All of this study’s data analysis will be conducted using the Statistical Package for Social Sciences, version 26 (SPSS 26; SPSS Inc., Chicago, Illinois, USA). Initially, the baseline sociodemographic and tumor characteristics will be presented by randomized groups (ACT, MBSR, and control groups).

The mean difference in the primary outcome (total PTGI-SF score) for the three randomized groups (ACT, MBSR, and control groups) at each specific time point (pre-intervention [t₀], post-treatment at 8 weeks [t₁] and 24 weeks after intervention [t₂]) will be assessed using one way analysis of variance (ANOVA) followed by false discovery rate adjustment. For the main pool analysis, mixed linear model will be employed for comparing the primary outcome (total PTGI-SF score) between ACT and control groups and between MBSR and control groups across the three time points (t₀, t₁ and t₂), while controlling for stratification factors such as age and gender. The main effects of intervention in the groups and time points will be presented as estimated marginal mean and standard error of mean. The study’s primary analysis will follow the intention-to-treat (ITT) principle. The data analysis for the study’s secondary outcomes (quality of life, hope, optimism, depression, anxiety, and EA) will be conducted similarly to the primary outcomes’ calculation. In addition, 95% confidence interval will also be presented alongside the main effect. Statistical significance will be two-tailed and set to p < 0.05.

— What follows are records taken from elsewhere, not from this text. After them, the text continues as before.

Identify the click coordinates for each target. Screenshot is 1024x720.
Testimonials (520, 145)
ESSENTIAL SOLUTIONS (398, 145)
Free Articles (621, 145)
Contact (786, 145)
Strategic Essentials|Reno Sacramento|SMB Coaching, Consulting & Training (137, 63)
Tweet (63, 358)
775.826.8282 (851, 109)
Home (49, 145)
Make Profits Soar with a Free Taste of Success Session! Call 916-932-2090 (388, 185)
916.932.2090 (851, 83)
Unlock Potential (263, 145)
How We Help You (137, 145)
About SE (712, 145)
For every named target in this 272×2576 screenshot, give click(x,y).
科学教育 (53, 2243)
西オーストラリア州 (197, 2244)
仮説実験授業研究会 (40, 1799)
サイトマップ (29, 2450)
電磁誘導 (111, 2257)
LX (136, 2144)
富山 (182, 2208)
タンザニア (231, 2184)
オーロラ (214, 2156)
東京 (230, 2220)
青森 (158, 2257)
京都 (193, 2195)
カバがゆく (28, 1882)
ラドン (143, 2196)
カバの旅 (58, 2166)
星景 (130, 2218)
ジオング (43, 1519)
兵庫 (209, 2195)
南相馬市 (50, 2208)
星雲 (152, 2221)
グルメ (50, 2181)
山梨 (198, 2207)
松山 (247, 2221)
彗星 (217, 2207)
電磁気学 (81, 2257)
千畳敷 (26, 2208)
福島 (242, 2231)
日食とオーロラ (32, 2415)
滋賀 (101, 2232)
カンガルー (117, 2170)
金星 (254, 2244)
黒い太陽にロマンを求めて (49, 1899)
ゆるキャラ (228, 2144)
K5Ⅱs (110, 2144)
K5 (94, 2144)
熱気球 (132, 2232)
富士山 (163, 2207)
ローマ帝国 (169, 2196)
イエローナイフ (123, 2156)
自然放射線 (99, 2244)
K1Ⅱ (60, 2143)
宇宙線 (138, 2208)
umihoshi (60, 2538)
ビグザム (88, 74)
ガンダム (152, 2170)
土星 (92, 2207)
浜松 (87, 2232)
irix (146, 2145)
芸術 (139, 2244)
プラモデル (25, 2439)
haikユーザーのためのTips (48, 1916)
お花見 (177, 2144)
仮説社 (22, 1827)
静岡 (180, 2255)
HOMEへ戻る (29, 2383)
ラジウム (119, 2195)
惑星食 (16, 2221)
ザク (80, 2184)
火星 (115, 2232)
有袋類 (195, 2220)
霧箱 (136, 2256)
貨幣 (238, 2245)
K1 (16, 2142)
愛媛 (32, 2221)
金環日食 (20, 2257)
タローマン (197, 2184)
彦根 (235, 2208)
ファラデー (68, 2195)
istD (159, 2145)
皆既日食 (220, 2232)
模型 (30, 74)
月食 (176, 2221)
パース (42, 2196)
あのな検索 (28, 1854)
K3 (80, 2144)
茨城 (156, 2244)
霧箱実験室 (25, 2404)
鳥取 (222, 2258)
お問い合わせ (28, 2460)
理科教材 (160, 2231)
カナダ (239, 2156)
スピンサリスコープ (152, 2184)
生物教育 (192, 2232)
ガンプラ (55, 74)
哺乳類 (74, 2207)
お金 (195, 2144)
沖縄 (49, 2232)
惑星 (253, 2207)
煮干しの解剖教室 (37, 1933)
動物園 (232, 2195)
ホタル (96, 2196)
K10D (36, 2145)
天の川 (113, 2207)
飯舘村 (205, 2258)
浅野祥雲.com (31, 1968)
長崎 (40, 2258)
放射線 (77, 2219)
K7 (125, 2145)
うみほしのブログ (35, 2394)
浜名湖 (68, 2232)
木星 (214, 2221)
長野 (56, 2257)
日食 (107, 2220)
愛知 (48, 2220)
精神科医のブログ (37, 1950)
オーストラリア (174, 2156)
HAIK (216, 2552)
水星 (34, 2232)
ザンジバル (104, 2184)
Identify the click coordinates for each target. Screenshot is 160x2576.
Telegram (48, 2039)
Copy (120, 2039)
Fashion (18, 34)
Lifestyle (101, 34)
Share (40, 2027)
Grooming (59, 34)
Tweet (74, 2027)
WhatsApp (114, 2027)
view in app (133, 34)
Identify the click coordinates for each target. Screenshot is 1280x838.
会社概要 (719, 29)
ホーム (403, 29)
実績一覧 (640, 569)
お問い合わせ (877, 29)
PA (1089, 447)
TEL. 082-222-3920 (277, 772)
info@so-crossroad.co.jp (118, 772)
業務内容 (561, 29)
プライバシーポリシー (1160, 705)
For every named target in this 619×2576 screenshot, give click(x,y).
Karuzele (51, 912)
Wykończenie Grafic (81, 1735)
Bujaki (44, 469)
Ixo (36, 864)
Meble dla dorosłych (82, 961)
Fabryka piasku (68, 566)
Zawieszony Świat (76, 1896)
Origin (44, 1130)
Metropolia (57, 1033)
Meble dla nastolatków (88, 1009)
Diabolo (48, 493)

To handle any missing data, if the missing data represent less than 5% of the study’s total collected data, they will be ignored. If the missing data represent more than 5% but less than 40% of the total collected and are assumed to be randomly missing, then multiple imputation (restricted maximum likelihood estimation) will be performed using Stata 15. However, if the missing data represent more than 40% of the total collected data or are assumed to be missing either not randomly or completely randomly, then only the collected data will be used for the study’s analysis, and the missing data will be explained as a research limitation in any publications of the study’s findings [68].